_What the exercise asks_: Everything in the entries except the pictures must be duplicated exactly.

_Available data_:
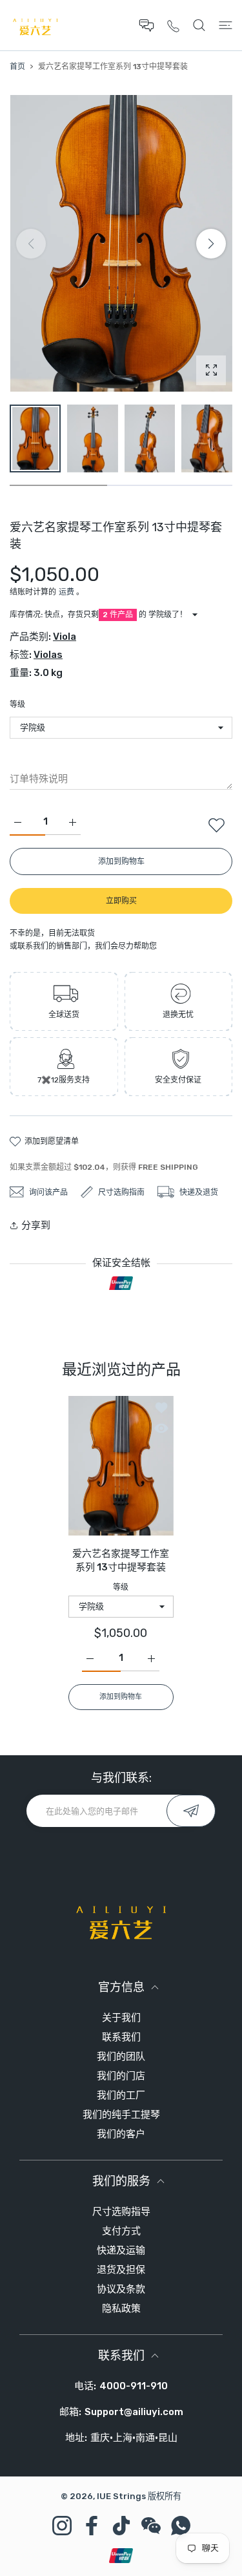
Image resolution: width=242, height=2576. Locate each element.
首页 (17, 66)
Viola (64, 636)
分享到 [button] (35, 1225)
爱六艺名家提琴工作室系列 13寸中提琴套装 (121, 1560)
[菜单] (225, 25)
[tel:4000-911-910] (173, 25)
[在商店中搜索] (199, 25)
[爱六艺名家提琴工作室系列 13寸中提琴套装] (121, 1466)
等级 (17, 704)
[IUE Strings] (35, 25)
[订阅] (191, 1811)
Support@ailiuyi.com (134, 2412)
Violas (48, 654)
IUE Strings (121, 2496)
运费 (66, 591)
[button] (211, 244)
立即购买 (121, 900)
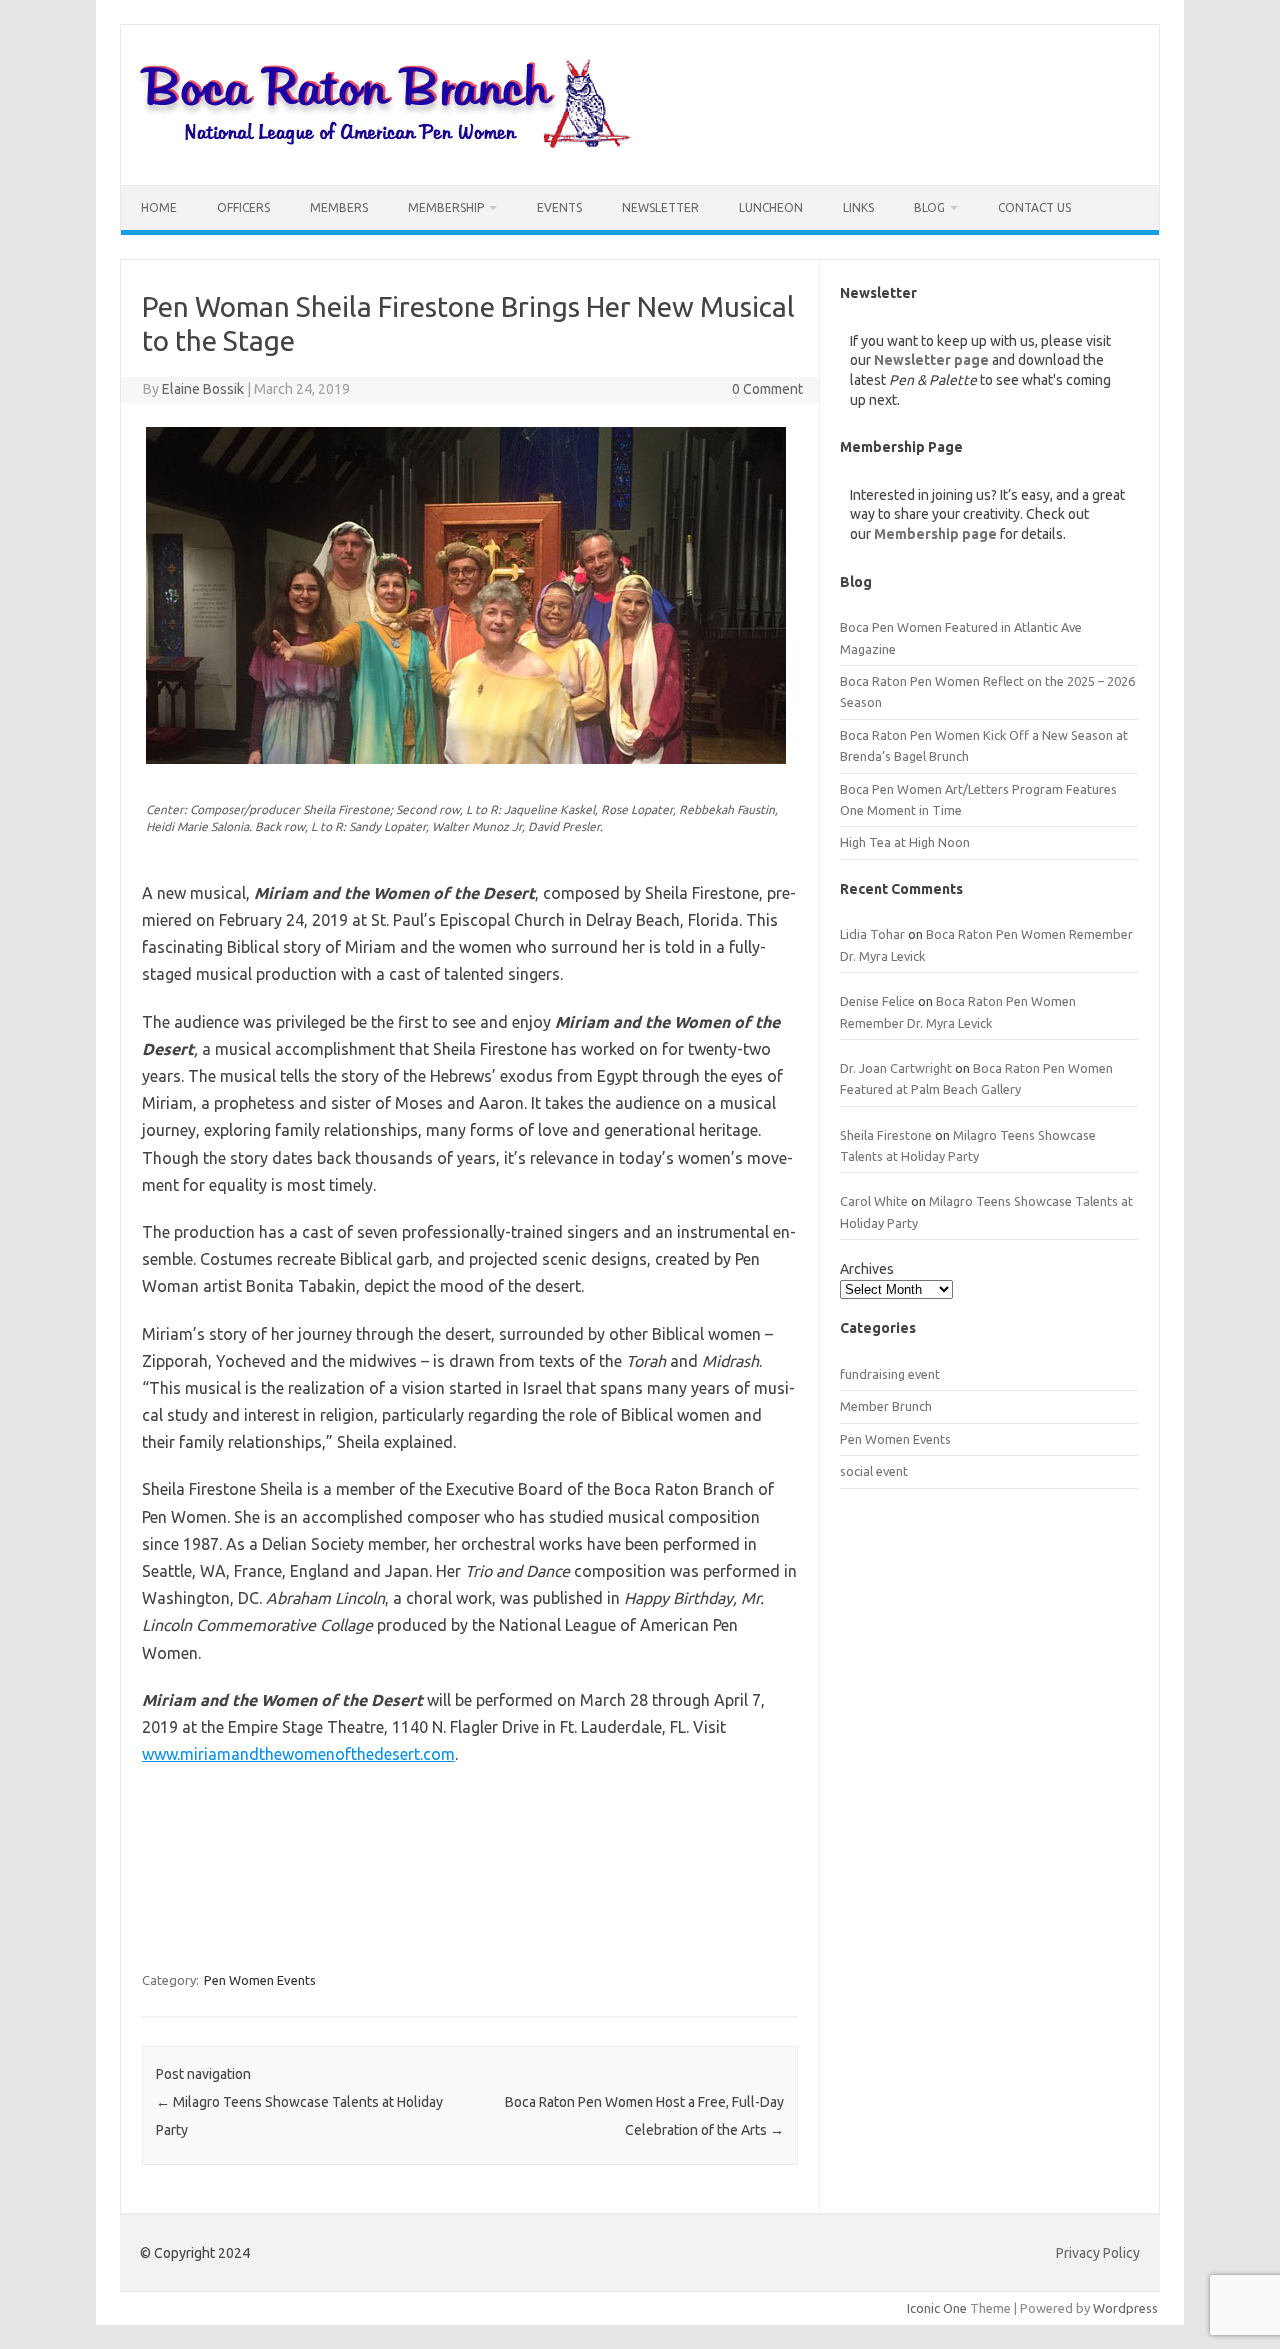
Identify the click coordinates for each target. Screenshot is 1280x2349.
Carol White (874, 1201)
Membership (446, 207)
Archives (867, 1269)
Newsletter (660, 207)
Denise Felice (877, 1001)
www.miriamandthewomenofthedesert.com (298, 1754)
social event (874, 1471)
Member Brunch (886, 1406)
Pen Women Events (260, 1980)
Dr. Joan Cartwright (896, 1068)
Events (559, 207)
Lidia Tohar (872, 934)
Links (858, 207)
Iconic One (937, 2308)
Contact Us (1034, 207)
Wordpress (1125, 2308)
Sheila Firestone (886, 1135)
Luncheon (771, 207)
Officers (243, 207)
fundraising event (890, 1374)
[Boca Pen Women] (386, 151)
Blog (929, 207)
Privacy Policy (1098, 2253)
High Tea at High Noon (905, 842)
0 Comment (767, 389)
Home (159, 207)
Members (339, 207)
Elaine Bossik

_Task result_:
Image resolution: width=242, height=2576. Locate each element.
首页 (17, 66)
Viola (64, 636)
分享到 [button] (35, 1225)
爱六艺名家提琴工作室系列 13寸中提琴套装 (121, 1560)
[菜单] (225, 25)
[tel:4000-911-910] (173, 25)
[在商店中搜索] (199, 25)
[爱六艺名家提琴工作室系列 13寸中提琴套装] (121, 1466)
等级 (17, 704)
[IUE Strings] (35, 25)
[订阅] (191, 1811)
Support@ailiuyi.com (134, 2412)
Violas (48, 654)
IUE Strings (121, 2496)
运费 (66, 591)
[button] (211, 244)
立即购买 (121, 900)
Identify the click coordinates for each target. Screenshot is 1280x2349.
Carol White (874, 1201)
Membership (446, 207)
Archives (867, 1269)
Newsletter (660, 207)
Denise Felice (877, 1001)
www.miriamandthewomenofthedesert.com (298, 1754)
social event (874, 1471)
Member Brunch (886, 1406)
Pen Women Events (260, 1980)
Dr. Joan Cartwright (896, 1068)
Events (559, 207)
Lidia Tohar (872, 934)
Links (858, 207)
Iconic One (937, 2308)
Contact Us (1034, 207)
Wordpress (1125, 2308)
Sheila Firestone (886, 1135)
Luncheon (771, 207)
Officers (243, 207)
fundraising event (890, 1374)
[Boca Pen Women] (386, 151)
Blog (929, 207)
Privacy Policy (1098, 2253)
High Tea at High Noon (905, 842)
0 Comment (767, 389)
Home (159, 207)
Members (339, 207)
Elaine Bossik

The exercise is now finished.